── Belge alıntısı
Dil bilgisi konusunda pek çoğumuz o kadar çok hata yapıyoruz ki, durum pek "İnternette/forumda dikkat etmiyorum!" ile açıklanabilecek gibi değil. Pek çoğumuz ne, nasıl yazılır bilmiyoruz. Ben şimdi kendi bilgim ölçüsünde yaygın yanlışlarımızın doğrularını anlatacağım. Yanlışlarım olabilir, düzeltin! Ama öncelikle şunu söylemeliyim ki; eğer hatalı yazmak istemiyorsanız, yazarken kafanızın karıştığı her durumda bir yerlerden doğrusunu kontrol edin. TDK'nın internet sayfasından olabilir, herhangi bir imlâ kılavuzundan olabilir ya da ek$i sözlükten de olabilir; bir bakın neyin nasıl yazıldığına.
Aklıma gelen yaygın yanlışlar:
1) "de" Bağlacı Kâbusu / Bulunma Hâl Ekia) Bulunma Hal EkiBu 'de' birleşik yazılır. Eklendiği kelimeye bulunma anlamı katar ve eklendiği sözcüğe göre
şekilden şekle girebilir (Yani sertleşmeye ve(ya) ünlü uyumuna uyar.):
"Çatal masada duruyor." - Burada 'de', 'da'ya dönüştü, ünlü uyumunu tutturabilmek için.
"Herkeste kitap var mı?" - Burada 'de', 'te'ye dönüştü, ünsüz sertleşmesinden.
"O kitap Ayşe'de."
"Ankara'da kar yağıyor."
"Bilgisayarımda Ubuntu var."
Bu örneklerin hepsinde gördük ki, '-de' eki, eklendiği kelimeye bulunma anlamı katıyor.
b) Bağlaç olan "DE"Bu arkadaşımız "dahi" (ilave) anlamı katıyor. Kesinlikle ayrı yazılmalıdır! Ünlü uyumuna uyar (yani duruma göre "de" yahut "da" olabilir.) ama sertleşmeye katiyen maruz kalmaz. YANİ "te", "ta" olmaz!
"Bu kitabı ben okudum, Ali de okudu, Ayşe de okudu."
"Sen de gelecek misin?" - Bakın burada anlıyoruz ki, birileri gelecek ve "Sen de gelecek misin?" diye soruluyor. "İLAVE" durumu var.
"Makas da alman lazım." - Bakın burada "Makas ta alman lazım." olmuyor çünkü daha önce de dediğimiz gibi bağlacımız sertleşmeye mağruz kalmıyor.
"Benim kızım elma da yermiş." - "Onu yer, bunu yer elmayı da yer." anlamında.
Şimdi birkaç karışık örnek verelim.
"Elmada kurtçuk var." - Kurtçuk, elmada bulunuyor.
"Çantamda elma da var." - Çantamda bir şeyler var, elma da var.
"Çantamda da elma var." - Cebimde elma var, elimde elma var, çantamda da elma var.
────
── Veriler
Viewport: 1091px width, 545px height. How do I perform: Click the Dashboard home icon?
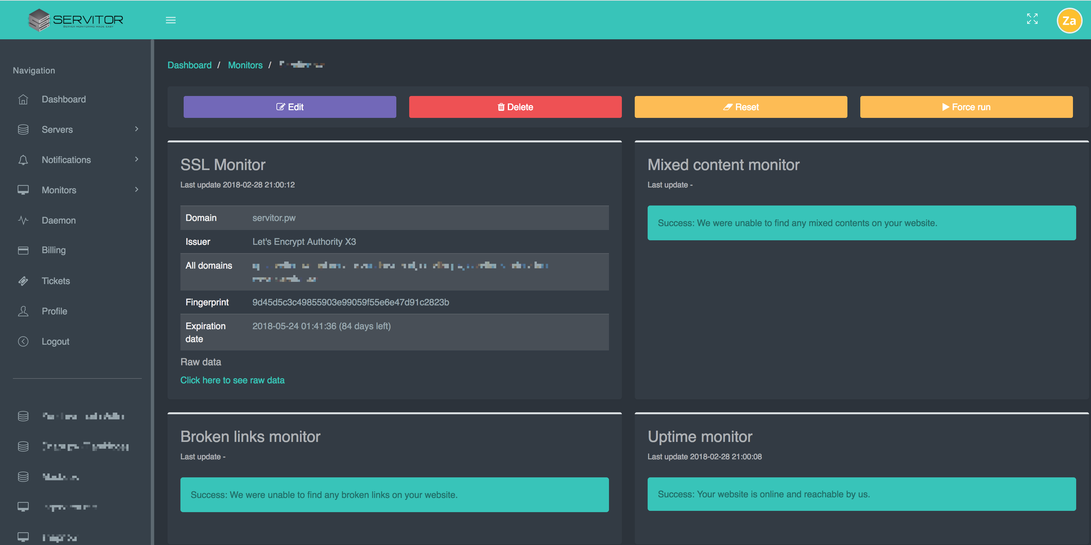[23, 99]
────
• _Yönerge A_
Belge alıntısından, "b) Bağlaç olan" sözlerinin geçtiği yerden başlayıp "sertleşmeye mağruz kalmıyor." sözlerinden sonra biten kısmı hiç değiştirmeden aktarın.
• _Yönerge B_
Belge alıntısına göre bağlaç olan "de" nasıl yazılmalıdır?

• _Sonuç A_
b) Bağlaç olan "DE"Bu arkadaşımız "dahi" (ilave) anlamı katıyor. Kesinlikle ayrı yazılmalıdır! Ünlü uyumuna uyar (yani duruma göre "de" yahut "da" olabilir.) ama sertleşmeye katiyen maruz kalmaz. YANİ "te", "ta" olmaz!
"Bu kitabı ben okudum, Ali de okudu, Ayşe de okudu."
"Sen de gelecek misin?" - Bakın burada anlıyoruz ki, birileri gelecek ve "Sen de gelecek misin?" diye soruluyor. "İLAVE" durumu var.
"Makas da alman lazım." - Bakın burada "Makas ta alman lazım." olmuyor çünkü daha önce de dediğimiz gibi bağlacımız sertleşmeye mağruz kalmıyor.

• _Sonuç B_
Kesinlikle ayrı yazılmalıdır.